→ EXERCISE AIM:
For the material below, state how many lines have the word "dialog" in them, with no other words.
(Beginning of RECORD SET)
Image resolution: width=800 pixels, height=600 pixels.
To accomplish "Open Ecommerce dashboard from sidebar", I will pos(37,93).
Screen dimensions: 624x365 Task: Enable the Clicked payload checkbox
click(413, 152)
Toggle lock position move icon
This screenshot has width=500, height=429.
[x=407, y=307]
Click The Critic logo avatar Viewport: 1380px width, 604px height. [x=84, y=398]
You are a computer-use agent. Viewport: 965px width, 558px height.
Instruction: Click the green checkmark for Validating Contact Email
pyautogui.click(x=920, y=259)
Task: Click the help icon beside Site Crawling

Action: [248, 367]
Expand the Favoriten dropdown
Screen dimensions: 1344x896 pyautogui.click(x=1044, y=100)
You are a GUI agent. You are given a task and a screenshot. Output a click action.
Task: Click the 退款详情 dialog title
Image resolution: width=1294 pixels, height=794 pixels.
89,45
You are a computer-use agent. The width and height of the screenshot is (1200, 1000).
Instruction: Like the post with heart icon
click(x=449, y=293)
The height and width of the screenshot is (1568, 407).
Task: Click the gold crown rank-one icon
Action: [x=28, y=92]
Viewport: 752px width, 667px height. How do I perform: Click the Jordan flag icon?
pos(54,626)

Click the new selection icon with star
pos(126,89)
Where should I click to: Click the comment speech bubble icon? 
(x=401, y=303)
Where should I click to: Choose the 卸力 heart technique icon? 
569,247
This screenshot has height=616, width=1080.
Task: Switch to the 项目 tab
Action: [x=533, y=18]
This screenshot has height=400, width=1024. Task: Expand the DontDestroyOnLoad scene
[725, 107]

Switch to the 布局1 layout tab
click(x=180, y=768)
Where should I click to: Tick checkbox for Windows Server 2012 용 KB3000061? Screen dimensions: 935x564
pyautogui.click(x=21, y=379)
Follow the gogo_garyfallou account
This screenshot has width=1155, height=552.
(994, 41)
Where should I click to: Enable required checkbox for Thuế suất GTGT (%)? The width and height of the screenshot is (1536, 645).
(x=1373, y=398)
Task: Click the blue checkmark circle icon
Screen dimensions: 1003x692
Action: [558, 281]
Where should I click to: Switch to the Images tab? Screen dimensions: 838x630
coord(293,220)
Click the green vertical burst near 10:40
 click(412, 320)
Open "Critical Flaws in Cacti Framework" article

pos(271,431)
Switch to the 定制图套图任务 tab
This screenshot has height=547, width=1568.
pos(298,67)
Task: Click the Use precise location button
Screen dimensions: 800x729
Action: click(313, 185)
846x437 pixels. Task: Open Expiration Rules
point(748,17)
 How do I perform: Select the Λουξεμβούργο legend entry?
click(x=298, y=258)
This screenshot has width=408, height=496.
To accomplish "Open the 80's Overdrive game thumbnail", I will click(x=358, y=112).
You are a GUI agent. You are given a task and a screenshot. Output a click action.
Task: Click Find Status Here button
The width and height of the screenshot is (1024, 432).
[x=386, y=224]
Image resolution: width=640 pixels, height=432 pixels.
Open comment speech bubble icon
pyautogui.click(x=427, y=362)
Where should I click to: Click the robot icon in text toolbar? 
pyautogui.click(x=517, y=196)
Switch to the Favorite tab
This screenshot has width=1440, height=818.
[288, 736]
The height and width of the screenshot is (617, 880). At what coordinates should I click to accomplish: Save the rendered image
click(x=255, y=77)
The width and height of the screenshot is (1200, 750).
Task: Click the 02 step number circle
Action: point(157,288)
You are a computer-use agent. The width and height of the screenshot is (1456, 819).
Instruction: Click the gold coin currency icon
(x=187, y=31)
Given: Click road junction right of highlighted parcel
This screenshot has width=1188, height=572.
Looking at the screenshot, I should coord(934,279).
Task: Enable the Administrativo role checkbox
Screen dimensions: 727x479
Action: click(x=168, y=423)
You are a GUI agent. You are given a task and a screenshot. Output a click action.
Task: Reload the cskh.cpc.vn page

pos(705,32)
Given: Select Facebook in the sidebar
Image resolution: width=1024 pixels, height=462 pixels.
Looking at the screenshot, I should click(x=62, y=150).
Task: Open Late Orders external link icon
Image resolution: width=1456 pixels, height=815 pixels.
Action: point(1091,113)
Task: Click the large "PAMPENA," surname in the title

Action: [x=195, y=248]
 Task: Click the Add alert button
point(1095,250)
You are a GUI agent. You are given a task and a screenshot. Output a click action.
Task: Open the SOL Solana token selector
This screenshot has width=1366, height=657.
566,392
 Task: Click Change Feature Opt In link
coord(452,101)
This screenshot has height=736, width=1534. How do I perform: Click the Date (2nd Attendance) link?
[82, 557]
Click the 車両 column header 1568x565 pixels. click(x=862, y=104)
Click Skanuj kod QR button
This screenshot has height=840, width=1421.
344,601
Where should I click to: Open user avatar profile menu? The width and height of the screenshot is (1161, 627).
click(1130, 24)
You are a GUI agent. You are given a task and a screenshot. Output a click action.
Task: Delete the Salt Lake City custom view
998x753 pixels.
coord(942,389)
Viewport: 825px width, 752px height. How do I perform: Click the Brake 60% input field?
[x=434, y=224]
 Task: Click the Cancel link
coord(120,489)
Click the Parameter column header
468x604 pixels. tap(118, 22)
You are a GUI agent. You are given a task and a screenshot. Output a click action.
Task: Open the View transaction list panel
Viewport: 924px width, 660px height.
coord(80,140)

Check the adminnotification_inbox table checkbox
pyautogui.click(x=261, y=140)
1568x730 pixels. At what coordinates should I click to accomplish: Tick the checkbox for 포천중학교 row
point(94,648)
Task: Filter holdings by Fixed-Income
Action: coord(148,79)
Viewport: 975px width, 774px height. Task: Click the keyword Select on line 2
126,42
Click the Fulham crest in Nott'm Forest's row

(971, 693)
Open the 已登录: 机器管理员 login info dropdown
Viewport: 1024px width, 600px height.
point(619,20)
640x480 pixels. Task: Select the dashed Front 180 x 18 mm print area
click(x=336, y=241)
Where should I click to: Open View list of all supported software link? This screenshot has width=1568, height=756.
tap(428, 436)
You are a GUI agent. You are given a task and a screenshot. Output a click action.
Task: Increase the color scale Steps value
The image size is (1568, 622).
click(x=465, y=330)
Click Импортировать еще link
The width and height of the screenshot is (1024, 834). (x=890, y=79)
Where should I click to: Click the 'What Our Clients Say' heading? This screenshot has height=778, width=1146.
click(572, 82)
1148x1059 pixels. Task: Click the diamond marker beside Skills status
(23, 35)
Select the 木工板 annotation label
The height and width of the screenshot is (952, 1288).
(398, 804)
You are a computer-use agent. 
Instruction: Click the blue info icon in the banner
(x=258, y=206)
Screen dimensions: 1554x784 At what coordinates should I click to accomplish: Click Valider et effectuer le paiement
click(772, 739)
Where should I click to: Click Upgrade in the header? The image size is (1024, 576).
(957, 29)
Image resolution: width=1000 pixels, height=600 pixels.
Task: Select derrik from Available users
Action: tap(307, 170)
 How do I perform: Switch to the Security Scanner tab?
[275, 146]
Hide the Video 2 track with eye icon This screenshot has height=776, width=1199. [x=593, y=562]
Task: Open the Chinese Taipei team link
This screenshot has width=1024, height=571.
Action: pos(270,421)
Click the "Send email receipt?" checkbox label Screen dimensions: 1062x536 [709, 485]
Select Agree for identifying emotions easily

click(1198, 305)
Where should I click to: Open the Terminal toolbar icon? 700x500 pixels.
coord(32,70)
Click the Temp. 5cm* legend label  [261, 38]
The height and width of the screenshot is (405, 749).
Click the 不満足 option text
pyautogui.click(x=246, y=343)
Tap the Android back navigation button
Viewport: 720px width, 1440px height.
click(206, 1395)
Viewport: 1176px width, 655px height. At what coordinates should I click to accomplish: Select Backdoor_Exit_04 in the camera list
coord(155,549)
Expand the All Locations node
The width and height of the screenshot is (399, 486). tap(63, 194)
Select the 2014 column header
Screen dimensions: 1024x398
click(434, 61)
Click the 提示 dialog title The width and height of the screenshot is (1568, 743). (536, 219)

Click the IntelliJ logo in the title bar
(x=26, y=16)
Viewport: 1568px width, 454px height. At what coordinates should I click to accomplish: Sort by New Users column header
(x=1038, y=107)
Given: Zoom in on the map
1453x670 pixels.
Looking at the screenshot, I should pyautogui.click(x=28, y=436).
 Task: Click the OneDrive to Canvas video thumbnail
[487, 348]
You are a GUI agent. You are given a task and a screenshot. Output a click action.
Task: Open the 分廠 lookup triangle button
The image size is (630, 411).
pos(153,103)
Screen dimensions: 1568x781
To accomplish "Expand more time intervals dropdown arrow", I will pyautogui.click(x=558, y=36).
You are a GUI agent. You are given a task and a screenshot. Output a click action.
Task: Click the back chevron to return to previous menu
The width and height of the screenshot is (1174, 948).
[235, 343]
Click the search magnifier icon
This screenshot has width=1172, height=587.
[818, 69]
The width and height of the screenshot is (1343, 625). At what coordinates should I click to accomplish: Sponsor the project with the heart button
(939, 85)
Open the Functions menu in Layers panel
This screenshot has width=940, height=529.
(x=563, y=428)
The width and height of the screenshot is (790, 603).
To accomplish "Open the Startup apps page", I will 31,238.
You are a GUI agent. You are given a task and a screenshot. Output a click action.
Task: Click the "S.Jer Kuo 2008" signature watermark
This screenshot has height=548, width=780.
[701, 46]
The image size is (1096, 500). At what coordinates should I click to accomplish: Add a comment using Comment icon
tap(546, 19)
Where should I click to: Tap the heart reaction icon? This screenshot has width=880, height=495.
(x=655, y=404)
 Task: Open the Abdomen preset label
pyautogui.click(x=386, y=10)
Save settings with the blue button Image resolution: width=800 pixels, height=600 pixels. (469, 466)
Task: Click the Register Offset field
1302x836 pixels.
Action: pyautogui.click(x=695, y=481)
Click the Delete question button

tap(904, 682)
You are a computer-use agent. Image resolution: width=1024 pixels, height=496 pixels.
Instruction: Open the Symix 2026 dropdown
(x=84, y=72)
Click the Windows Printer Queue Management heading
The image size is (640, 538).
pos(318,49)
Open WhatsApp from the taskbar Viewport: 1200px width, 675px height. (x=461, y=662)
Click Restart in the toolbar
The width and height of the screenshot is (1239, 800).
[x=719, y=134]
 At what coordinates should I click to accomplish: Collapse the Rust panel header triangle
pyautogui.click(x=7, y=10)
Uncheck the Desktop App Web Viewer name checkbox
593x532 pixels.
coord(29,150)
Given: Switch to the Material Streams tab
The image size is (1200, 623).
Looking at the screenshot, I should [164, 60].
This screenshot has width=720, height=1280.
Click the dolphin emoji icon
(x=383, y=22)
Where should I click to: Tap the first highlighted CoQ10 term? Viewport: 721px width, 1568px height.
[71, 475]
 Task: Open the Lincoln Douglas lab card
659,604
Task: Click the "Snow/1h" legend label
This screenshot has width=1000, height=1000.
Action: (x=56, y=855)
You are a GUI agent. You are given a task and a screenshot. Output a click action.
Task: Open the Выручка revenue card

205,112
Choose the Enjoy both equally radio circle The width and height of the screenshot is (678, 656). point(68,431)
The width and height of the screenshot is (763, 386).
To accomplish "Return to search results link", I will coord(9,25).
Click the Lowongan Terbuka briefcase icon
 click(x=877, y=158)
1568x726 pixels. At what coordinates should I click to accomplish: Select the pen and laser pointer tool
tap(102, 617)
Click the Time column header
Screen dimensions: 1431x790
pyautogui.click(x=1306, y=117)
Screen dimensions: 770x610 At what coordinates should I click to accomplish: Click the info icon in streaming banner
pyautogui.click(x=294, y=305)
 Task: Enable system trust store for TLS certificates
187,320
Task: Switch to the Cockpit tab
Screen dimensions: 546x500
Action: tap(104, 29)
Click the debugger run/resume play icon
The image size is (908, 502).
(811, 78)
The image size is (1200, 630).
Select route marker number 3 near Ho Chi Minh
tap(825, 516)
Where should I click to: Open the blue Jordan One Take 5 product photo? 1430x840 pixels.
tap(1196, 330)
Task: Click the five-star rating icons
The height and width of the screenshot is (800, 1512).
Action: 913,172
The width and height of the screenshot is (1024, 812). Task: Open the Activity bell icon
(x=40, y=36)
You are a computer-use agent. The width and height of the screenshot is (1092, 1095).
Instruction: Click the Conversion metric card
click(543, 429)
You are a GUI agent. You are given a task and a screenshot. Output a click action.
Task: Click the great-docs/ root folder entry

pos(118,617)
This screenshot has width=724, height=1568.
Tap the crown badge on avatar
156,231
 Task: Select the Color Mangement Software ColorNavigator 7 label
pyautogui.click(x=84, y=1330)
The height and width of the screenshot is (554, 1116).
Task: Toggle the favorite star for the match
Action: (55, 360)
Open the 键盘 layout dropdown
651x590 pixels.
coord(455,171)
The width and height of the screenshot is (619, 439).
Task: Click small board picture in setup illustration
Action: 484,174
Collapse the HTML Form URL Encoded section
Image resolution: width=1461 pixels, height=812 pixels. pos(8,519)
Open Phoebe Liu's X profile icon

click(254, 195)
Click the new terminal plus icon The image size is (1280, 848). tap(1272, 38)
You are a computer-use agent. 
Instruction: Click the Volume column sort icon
(End of RECORD SET)
→ EXERCISE RESULT:
2